Pixel coordinate grounding data:
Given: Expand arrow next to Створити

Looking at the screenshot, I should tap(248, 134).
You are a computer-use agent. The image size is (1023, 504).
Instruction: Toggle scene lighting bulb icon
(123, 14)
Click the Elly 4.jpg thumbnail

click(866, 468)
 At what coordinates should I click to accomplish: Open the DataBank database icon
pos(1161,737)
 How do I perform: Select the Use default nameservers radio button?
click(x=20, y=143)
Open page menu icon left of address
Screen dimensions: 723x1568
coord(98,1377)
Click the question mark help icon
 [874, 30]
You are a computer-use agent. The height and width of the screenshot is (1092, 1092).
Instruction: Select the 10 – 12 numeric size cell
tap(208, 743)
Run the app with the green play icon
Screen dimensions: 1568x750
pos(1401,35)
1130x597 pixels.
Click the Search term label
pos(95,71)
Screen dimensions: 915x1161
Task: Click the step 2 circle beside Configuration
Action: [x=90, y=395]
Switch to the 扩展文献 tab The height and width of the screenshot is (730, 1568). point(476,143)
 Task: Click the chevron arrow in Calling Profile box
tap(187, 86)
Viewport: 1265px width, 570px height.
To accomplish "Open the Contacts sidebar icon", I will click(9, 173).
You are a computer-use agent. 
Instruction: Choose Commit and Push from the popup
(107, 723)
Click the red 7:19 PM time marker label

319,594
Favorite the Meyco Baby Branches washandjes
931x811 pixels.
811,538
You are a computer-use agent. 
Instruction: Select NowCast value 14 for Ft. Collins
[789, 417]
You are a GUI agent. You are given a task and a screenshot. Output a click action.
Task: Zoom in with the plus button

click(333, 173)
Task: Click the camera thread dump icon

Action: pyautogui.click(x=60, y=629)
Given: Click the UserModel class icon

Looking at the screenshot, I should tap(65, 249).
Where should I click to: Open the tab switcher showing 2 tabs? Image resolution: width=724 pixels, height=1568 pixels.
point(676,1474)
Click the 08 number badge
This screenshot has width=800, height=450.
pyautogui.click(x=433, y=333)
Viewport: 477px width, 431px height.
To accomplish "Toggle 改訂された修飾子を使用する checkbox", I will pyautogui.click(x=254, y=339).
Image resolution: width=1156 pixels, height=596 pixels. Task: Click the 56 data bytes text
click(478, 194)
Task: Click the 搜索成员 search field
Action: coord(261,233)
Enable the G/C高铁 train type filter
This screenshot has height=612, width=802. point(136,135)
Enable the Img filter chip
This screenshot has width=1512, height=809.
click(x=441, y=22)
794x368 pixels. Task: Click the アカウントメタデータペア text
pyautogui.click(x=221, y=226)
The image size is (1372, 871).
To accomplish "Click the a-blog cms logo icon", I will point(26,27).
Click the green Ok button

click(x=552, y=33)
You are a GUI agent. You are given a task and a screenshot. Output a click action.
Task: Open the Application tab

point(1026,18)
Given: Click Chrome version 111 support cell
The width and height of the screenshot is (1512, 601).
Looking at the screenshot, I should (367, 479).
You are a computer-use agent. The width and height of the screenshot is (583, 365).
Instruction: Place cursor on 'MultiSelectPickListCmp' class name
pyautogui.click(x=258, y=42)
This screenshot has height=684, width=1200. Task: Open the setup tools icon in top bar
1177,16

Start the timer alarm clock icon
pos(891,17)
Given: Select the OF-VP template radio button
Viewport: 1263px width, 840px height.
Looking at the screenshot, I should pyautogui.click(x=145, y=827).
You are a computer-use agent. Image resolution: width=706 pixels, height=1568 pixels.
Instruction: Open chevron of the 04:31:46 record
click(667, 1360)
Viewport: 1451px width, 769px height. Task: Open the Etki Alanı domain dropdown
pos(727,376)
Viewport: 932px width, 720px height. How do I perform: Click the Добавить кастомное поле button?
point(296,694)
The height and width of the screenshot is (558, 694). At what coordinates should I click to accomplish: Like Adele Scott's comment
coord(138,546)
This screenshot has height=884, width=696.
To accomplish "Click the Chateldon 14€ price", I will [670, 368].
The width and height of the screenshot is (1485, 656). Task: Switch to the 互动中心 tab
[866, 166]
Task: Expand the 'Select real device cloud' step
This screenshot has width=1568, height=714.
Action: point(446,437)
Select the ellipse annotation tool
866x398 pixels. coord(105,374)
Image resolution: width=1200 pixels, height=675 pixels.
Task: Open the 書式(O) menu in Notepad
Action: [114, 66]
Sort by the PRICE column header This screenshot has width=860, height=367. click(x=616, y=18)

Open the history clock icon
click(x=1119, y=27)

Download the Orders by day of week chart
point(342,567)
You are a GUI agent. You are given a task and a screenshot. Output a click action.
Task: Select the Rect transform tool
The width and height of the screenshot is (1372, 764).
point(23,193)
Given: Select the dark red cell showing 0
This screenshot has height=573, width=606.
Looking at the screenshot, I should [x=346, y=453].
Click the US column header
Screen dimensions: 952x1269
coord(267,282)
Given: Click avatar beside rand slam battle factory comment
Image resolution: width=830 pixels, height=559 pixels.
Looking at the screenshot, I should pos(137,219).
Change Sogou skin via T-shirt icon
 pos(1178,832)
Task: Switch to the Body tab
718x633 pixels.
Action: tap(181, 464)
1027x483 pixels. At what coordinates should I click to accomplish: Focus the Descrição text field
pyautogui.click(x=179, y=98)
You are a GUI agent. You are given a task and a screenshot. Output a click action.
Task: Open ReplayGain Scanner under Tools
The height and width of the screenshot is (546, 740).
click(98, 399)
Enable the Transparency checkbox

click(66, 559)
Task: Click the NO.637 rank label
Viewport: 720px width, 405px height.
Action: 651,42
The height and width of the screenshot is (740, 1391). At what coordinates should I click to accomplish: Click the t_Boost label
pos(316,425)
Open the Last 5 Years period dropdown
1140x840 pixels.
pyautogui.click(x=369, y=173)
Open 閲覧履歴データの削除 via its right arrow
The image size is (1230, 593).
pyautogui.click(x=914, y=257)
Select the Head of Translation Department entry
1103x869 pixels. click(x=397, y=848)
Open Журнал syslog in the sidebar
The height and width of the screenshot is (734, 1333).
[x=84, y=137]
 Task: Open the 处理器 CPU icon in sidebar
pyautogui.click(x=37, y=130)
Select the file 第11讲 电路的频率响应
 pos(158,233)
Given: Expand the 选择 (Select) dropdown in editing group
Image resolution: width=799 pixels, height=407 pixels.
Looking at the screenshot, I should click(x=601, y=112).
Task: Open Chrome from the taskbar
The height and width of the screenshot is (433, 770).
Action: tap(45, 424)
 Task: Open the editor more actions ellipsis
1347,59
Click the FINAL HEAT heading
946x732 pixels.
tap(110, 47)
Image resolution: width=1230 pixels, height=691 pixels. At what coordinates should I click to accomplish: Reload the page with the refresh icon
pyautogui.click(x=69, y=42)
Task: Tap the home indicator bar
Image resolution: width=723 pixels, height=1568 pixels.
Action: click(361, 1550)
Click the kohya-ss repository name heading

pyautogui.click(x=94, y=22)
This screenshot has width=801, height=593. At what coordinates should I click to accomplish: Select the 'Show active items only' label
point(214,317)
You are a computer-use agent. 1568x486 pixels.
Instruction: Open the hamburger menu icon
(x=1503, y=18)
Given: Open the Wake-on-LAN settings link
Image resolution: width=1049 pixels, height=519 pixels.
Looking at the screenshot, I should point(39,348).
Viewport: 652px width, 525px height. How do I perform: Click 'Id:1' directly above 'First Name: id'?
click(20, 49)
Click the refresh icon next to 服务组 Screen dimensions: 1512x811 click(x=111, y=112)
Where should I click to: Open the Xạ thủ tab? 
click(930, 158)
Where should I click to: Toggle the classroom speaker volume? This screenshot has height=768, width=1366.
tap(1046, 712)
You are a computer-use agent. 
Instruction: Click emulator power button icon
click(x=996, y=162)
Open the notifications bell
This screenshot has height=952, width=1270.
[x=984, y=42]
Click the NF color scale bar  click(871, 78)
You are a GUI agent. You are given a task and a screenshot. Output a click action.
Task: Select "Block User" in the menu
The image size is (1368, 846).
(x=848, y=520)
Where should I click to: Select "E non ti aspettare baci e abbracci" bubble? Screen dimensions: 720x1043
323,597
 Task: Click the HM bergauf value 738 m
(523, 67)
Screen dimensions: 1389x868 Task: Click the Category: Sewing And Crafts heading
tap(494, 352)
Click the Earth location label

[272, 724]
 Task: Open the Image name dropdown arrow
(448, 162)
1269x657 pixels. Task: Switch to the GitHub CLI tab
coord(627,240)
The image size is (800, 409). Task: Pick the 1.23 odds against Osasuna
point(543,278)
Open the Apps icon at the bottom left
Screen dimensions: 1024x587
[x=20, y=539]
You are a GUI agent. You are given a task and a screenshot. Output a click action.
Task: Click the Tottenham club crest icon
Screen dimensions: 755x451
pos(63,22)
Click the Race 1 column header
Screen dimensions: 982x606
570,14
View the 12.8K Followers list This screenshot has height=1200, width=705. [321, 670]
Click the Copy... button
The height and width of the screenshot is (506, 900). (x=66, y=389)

- [PROBLEM STATEMENT]
Your task is to find every line above containing the word "will" and copy it.

- [ANSWER BELOW]
To accomplish "Open the Contacts sidebar icon", I will click(9, 173).
To accomplish "Toggle 改訂された修飾子を使用する checkbox", I will pyautogui.click(x=254, y=339).
To accomplish "Click the a-blog cms logo icon", I will point(26,27).
To accomplish "Click the Chateldon 14€ price", I will [670, 368].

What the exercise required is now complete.